_INPUT MATERIAL_:

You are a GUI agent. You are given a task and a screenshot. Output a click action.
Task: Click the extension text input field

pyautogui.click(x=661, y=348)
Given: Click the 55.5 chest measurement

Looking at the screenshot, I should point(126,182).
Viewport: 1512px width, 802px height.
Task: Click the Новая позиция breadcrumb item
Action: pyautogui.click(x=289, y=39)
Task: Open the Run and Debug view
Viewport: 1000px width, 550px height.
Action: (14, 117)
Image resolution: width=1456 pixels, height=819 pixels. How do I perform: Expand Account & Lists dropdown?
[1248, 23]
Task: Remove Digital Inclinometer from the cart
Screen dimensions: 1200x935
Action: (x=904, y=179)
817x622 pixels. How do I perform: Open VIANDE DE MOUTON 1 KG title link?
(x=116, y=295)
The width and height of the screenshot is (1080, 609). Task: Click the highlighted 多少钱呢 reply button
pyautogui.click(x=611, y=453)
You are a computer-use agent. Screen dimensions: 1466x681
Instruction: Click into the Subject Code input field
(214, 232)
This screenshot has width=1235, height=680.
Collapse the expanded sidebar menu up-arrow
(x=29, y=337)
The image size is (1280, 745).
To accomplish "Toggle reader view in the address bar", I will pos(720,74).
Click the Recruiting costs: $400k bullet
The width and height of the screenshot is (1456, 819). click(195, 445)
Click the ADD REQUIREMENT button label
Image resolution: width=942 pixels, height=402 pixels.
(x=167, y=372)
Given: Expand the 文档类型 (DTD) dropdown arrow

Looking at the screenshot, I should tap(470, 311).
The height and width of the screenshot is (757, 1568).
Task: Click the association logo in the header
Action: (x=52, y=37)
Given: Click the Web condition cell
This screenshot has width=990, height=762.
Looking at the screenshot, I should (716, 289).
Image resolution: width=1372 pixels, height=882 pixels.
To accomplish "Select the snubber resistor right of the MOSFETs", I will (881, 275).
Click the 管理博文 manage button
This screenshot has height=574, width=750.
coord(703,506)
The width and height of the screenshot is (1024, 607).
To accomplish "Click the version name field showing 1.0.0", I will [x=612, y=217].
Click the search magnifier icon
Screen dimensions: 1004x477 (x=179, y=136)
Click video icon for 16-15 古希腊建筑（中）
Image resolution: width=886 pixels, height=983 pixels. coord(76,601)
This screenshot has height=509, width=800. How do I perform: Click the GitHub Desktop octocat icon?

_WHAT IS REQUIRED_: Throughout the data above, report every line that contains the string "agent".

_YOUR RESPONSE_:
You are a GUI agent. You are given a task and a screenshot. Output a click action.
You are a computer-use agent. Screen dimensions: 1466x681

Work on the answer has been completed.